Ojan bungkam. Oke, dia memang baper, tapi pura-pura gedeg. Mirip manusia zaman sekarang; kelakuan rendah, gengsi tinggi. “Tolong, jangan berharap. Gue sekali pun gak punya rasa sama lo.”

“Gak mempan, Sayang. Punya rasa atau gak, gue akan terus berusaha.” Aifa cekikan menulis soal selanjutnya.

Aifa tuh ambisius. Kalo lo gak nolak tegas, ya, dia gak akan nyerah.

Kalo nge-gay, siangan aja. Masih pagi ini.

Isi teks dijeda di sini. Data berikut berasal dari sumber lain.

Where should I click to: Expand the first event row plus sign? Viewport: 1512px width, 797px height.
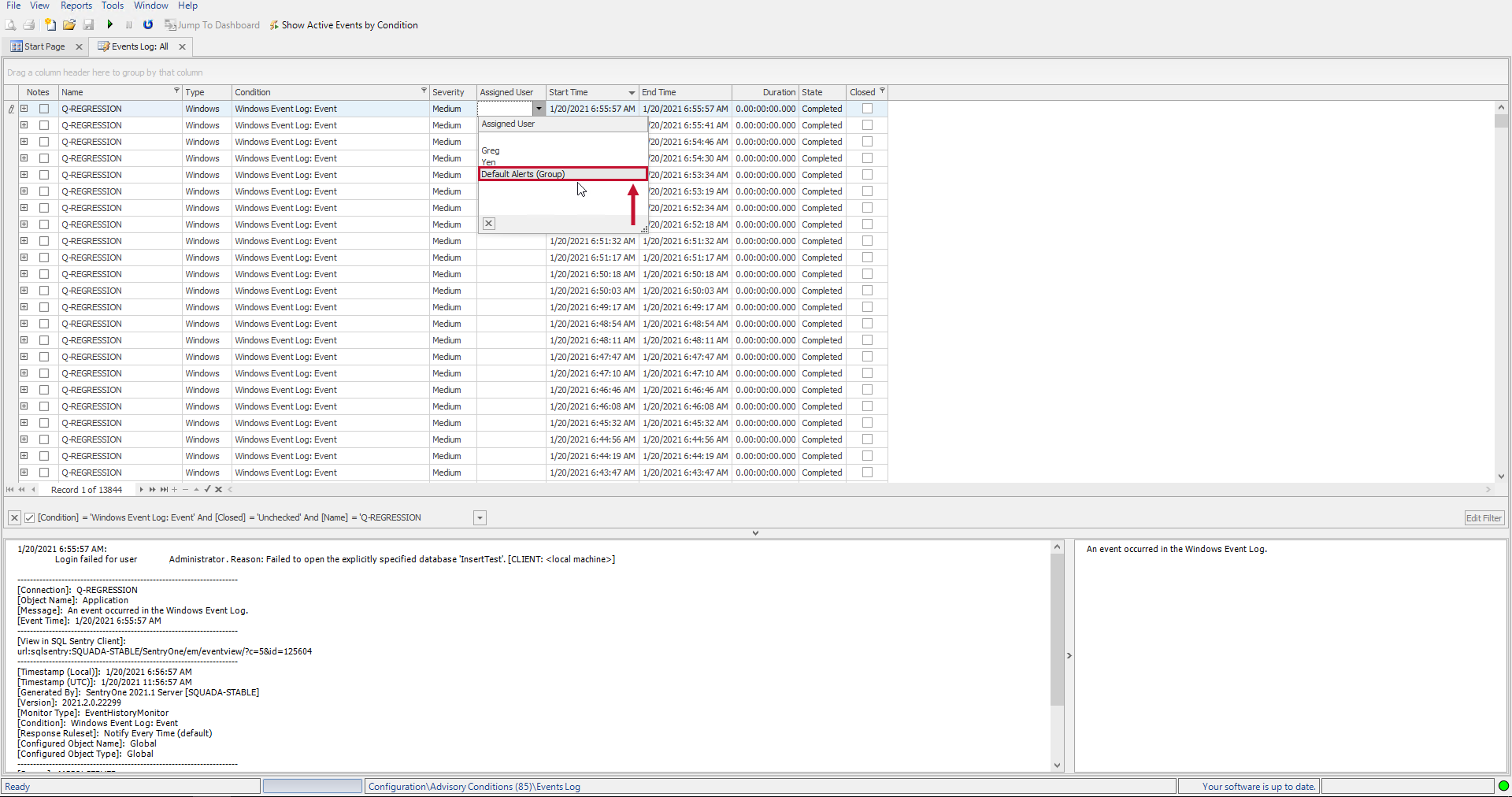[24, 109]
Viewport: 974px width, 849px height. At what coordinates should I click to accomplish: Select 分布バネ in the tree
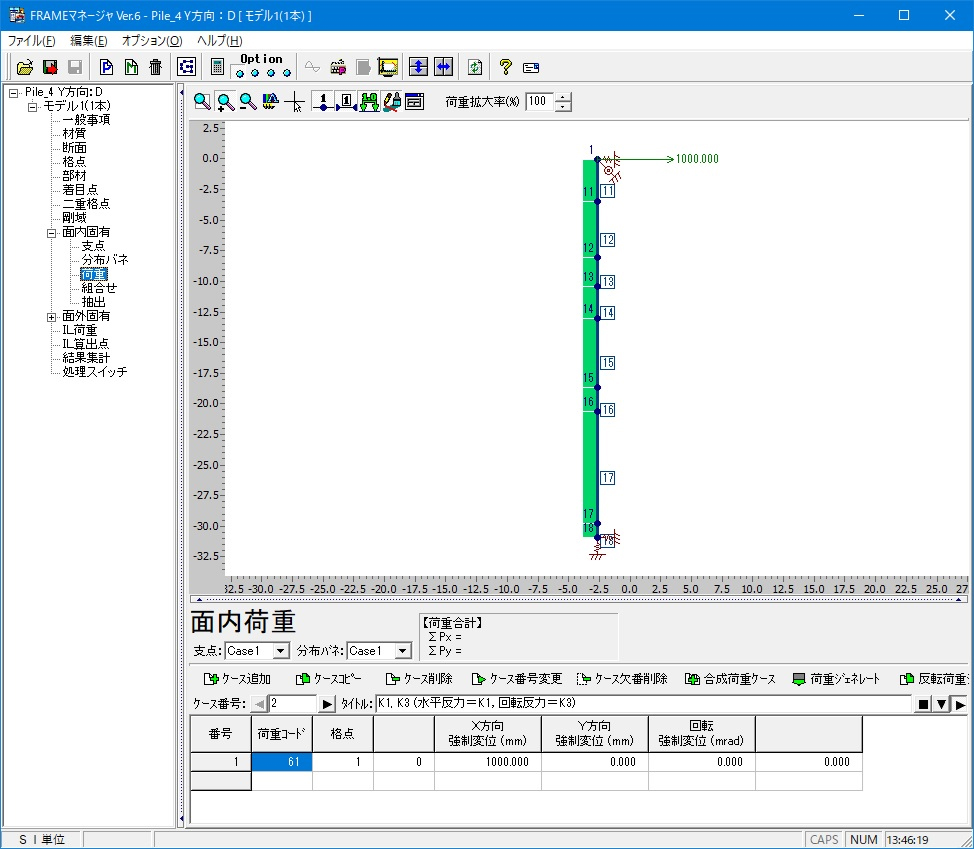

“Aifa.” Ojan berbisik tepat di telinga gadis itu. Deru napasnya menggelitik tengkuk Aifa yang kini senyam-senyum gugup. “Gue gay.”

***

Dari semua part, ini kalinya Ojan punya mood yang superbagus. Tebar bunga dan senyum sana-sini. Kantin yang ramai sedikit adem lantaran Ojan tak lagi banyak ulah; makan dengan tenang. Bahkan Valdo menghentikkan acara baca buku demi memperhatikan Ojan yang sedikit pun tidak heboh.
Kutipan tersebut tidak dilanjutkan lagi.